It’s too early to get real stats on this, but I would bet real money that the cities that have allowed electric scooters into their downtowns and commercial districts have a growing public health problem. I bet the number of emergency room visits has gone way up, and the public is footing the bill.
The problem is that these scooters are fun. Really fun. You feel good when you ride them. In the brief window when they were allowed in San Francisco, I took one of these scooters all the way across town for just a few dollars. It was cheaper than an Uber, faster than a bike, and still fell under the banner of green transportation.
It would be a perfect solution for cities struggling with congestion. Or so you’d think.
The problem comes in two-fold:
1. Most people just aren’t equipped to ride these scooters. They move fast, they don’t handle bumps very well. And if you don’t have great balance or are a bit jittery, you can fall off, hit a pedestrian, or get hit by a moving vehicle.
2. These scooters were not designed for the intensity and duration of use that they’ve been getting in popular cities. There’s nothing “heavy duty” about these things. They’re lightweight, some of the critical controls are plastic, and are easily broken. The solution that the scooter companies have come up with is to hire people on Craigslist to repair (and charge) the scooters overnight. However, a stuck accelerator, broken break, or fractured axel can put even the most experienced and capable riders at grave risk.
These two problems combined create a public health problem for cities. It’s a city problem because the scooter companies, in their terms of use, explicitly and severely limit their liabilities. If someone falls and racks up a $20K medical bill due to no fault of their own when using a scooter, they cannot sue the scooter company. Even if the scooter malfunctioned. The person will go to a nearby hospital’s emergency room and if they don’t have insurance then taxpayers cover the bill. The scooter companies pay nothing.
I’d like for this concept to work. We need more creative solutions to the intra-suburban commute. What I don’t like is when companies, even clever, good-hearted startups like these scooter companies, create externalities for everyone else. They should have insurance to cover injury and make their customers pay for it. Instead of charging $1/hr they should charge $3/hr and have better scooters with better maintenance schedules.
This is called internalizing the externality. The scooter ride I took in San Francisco was cheap because these real costs were not born by me or the scooter company I was renting from. That’s a flaw in the system that needs to change.

Data for analysis:
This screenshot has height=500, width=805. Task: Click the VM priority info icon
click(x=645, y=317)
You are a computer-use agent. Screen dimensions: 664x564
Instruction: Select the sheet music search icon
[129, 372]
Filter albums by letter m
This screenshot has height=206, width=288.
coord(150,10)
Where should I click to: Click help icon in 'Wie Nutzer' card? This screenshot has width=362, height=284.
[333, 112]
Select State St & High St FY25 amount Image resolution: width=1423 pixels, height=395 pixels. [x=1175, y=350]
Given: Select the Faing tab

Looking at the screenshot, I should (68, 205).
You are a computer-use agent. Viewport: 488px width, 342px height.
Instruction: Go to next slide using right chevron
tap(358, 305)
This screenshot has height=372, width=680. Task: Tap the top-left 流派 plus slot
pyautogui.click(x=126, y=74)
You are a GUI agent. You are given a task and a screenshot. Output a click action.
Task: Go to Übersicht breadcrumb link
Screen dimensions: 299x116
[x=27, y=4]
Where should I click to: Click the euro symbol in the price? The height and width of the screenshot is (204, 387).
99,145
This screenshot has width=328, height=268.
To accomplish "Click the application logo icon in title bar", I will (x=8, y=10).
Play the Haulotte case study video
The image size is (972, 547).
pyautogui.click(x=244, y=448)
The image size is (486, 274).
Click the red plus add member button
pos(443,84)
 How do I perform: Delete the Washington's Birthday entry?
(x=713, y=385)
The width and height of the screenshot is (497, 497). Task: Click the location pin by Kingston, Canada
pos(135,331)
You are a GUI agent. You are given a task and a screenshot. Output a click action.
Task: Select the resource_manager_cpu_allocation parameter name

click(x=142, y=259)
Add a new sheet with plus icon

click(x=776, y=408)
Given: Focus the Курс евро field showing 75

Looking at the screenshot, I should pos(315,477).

Task requirements: From the passage on electric scooters, reproduce word for word the part that begins with the words containing "It’s too early" and ends with "so you’d think.". The rows are drawn from a separate source.

Solution:
It’s too early to get real stats on this, but I would bet real money that the cities that have allowed electric scooters into their downtowns and commercial districts have a growing public health problem. I bet the number of emergency room visits has gone way up, and the public is footing the bill.
The problem is that these scooters are fun. Really fun. You feel good when you ride them. In the brief window when they were allowed in San Francisco, I took one of these scooters all the way across town for just a few dollars. It was cheaper than an Uber, faster than a bike, and still fell under the banner of green transportation.
It would be a perfect solution for cities struggling with congestion. Or so you’d think.